**Çıkarılan Metin**
········
Öncelikle mübarek Ramazan ayının tüm İslam alemine hayırlara vesile olmasını ve ülkemize barış getirmesini diliyorum.

Öncelikle mübarek Ramazan ayının tüm İslam alemine hayırlara vesile olmasını ve ülkemize barış getirmesini diliyorum.

Nihayet şiddetli çatışmaların nefret saçan bulutlarının yerini barış sözcükleri aldı.

Yaklaşık 50 yıldır süregelen Kürt - Türk çatışmalarında ülke olarak kardeşi kardeşe düşman edenler yüzünden çok kan döküldü.

Çok yürek yandı, 
çok yoksul, genç yaşında ölüme itildi.
Binlerce köy yakıldı, insanlar yurtlarından sürgün edildi.
On binlerce faili meçhul cinayetler işlendi.
Binlerce çocuk yetim, binlerce anne kan ağladı 
Binlerce asker genç yaşında geride bıraktıklarıyla yaşatıldı.
········
**Verilen Bilgiler**
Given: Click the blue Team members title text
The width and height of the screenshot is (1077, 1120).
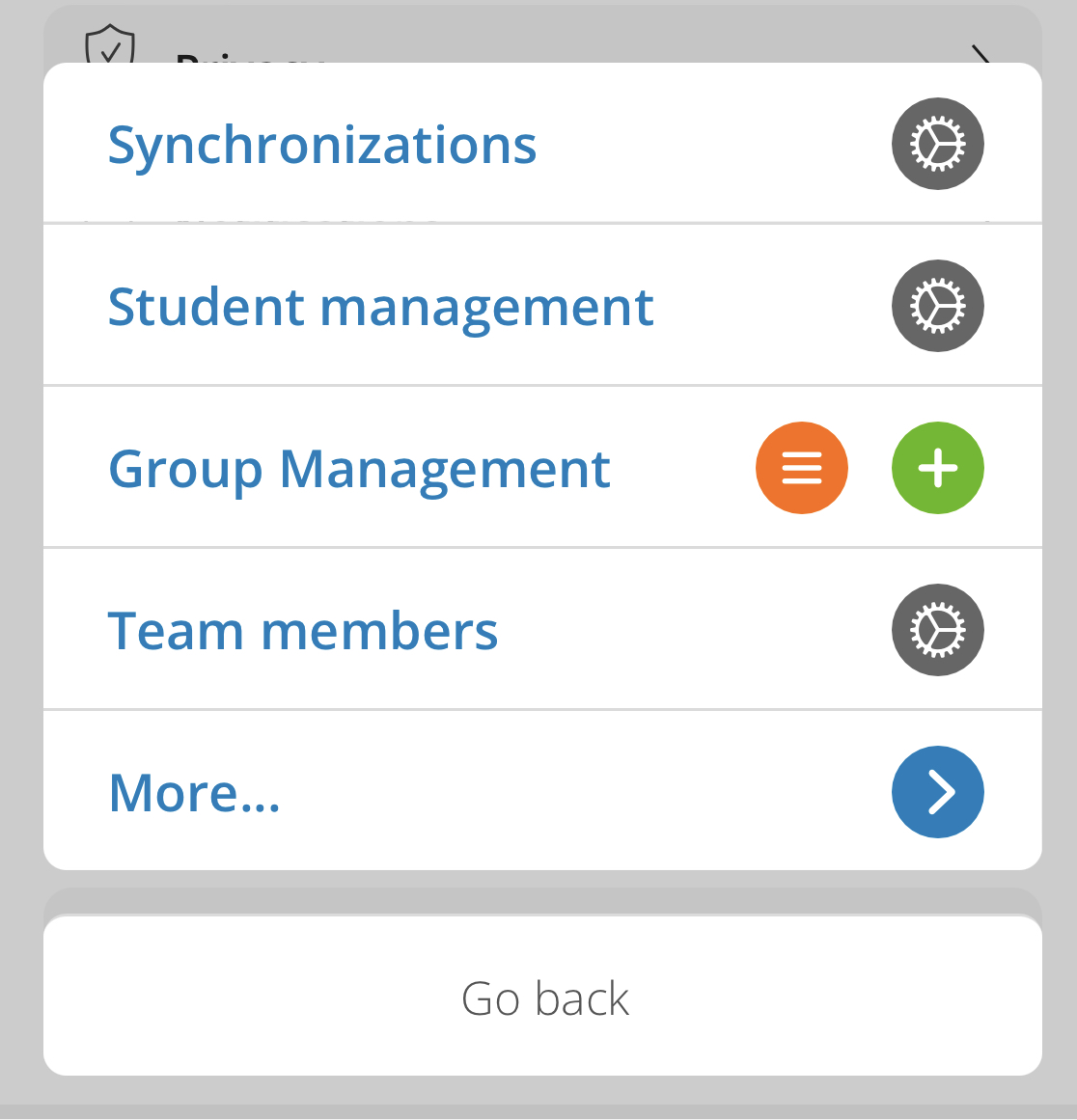Looking at the screenshot, I should [302, 631].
········
**Amaç**
Çıkarılan metne göre Kürt-Türk çatışmaları yaklaşık kaç yıldır sürüyor? Bu iş için malzemeye başvurmak gerekmez.

**Görev Sonucu**
Yaklaşık 50 yıldır.